But today at the meeting they were reading something about the second tradition. When they got to the Bible quote, “the labourer is worth his hire.” I almost laughed out loud, which would have been seriously inappropriate, I think.

When I got home, I was trying to remember the context of the quote. I knew damn well that if I just let the Gospels fall open that I’d end up on the right page–that’s just the way everything happens these days. Sure enough, there it was–Luke 10:7. (Some might consider it inappropriate to call him a smart-ass, but I called him a smart-ass, and a show-off. I mean really.)

I say it every day these days, and I’ll say it again–I love my life.

Numbers, Hebrews (Not as in “Books of”)

10/20/2009

I’ve never been into numerology or any of those kinds of “mystic arts” (or whatever you’d like to call them). But last night, in the middle of the night, he said very clearly (I think it was him, anyway), “I am your missing number—553.” I don’t even know where to start to try to figure that one out; if anyone has a clue, please let me know.

■ Exercise instructions:
a: In the selected text, which Bible passage did the Gospels fall open to?
b: Rewrite the selected text starting at "I’ve never been" and ending at "let me know.", replacing "numerology" with "astrology".

■ Available data:
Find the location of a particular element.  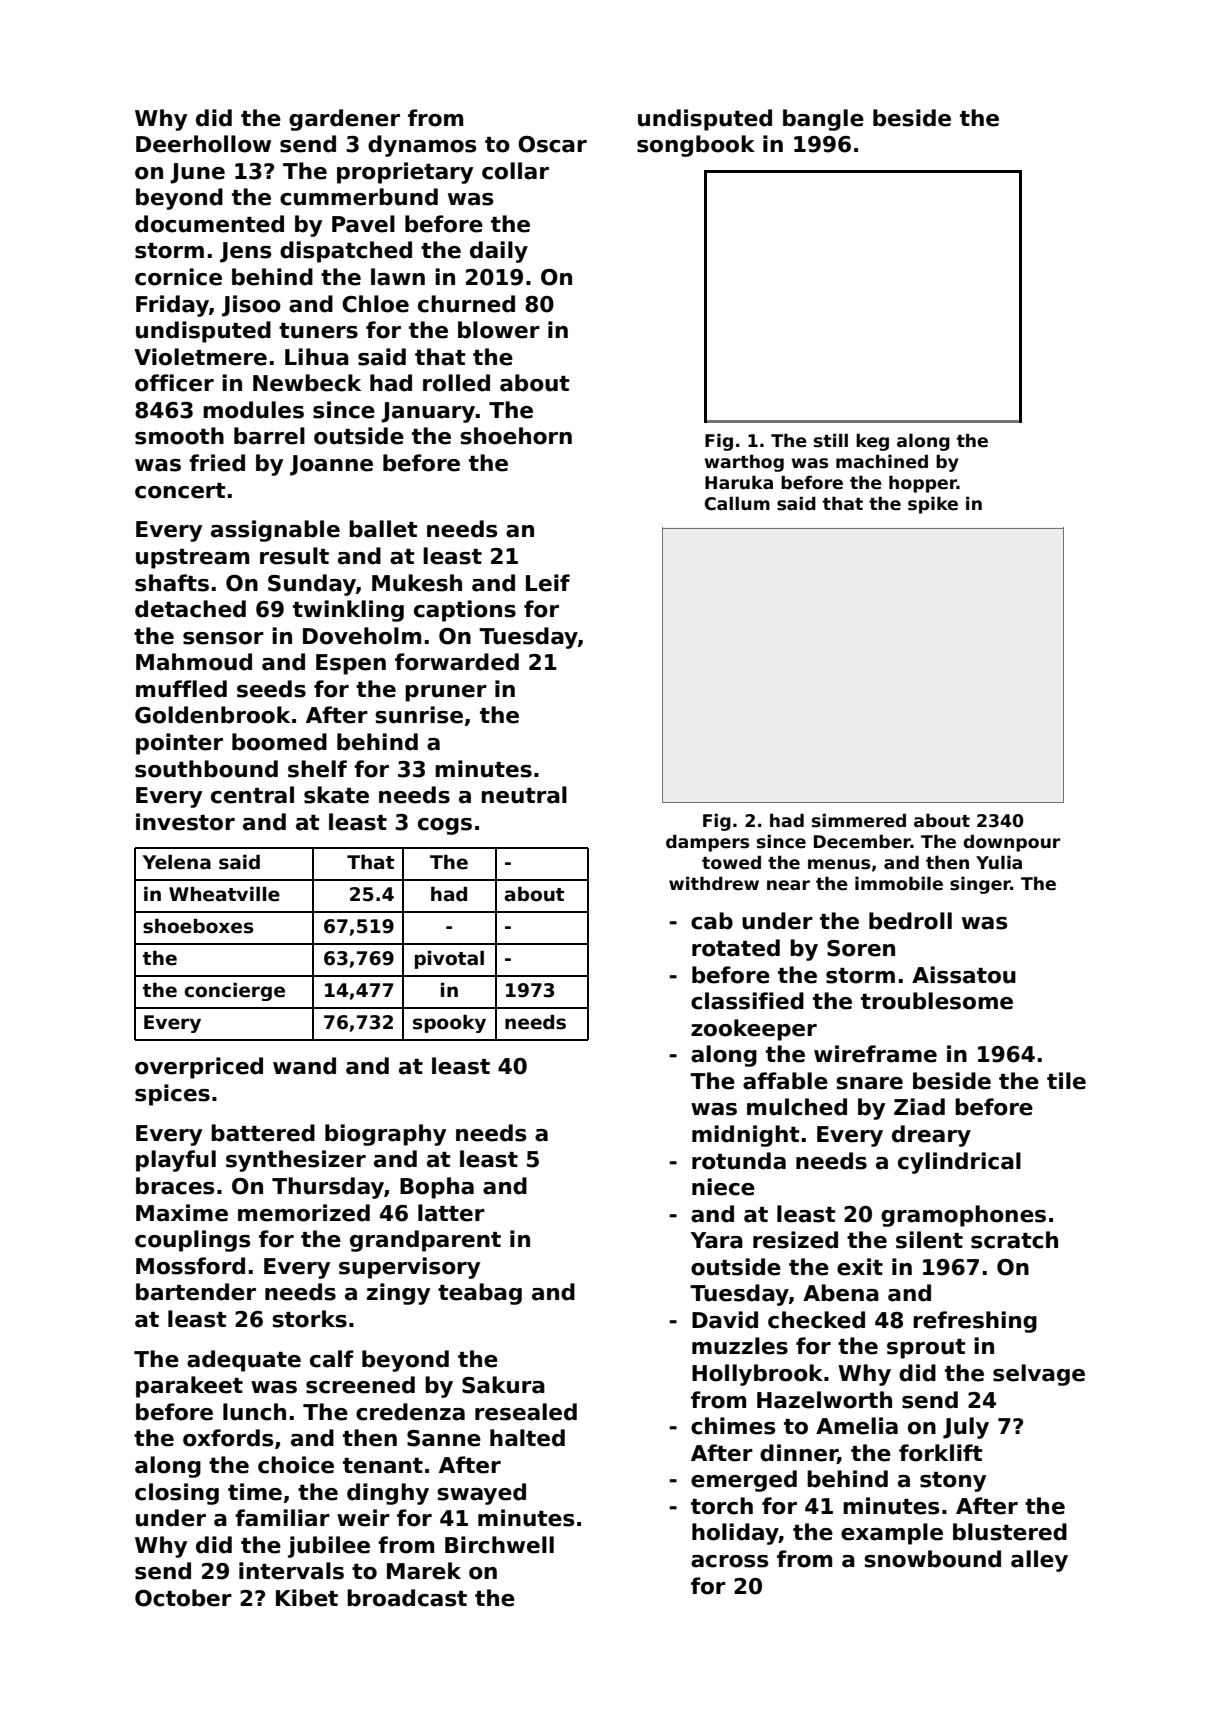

■ Outputs:
a: Luke 10:7

b:
I’ve never been into astrology or any of those kinds of “mystic arts” (or whatever you’d like to call them). But last night, in the middle of the night, he said very clearly (I think it was him, anyway), “I am your missing number—553.” I don’t even know where to start to try to figure that one out; if anyone has a clue, please let me know.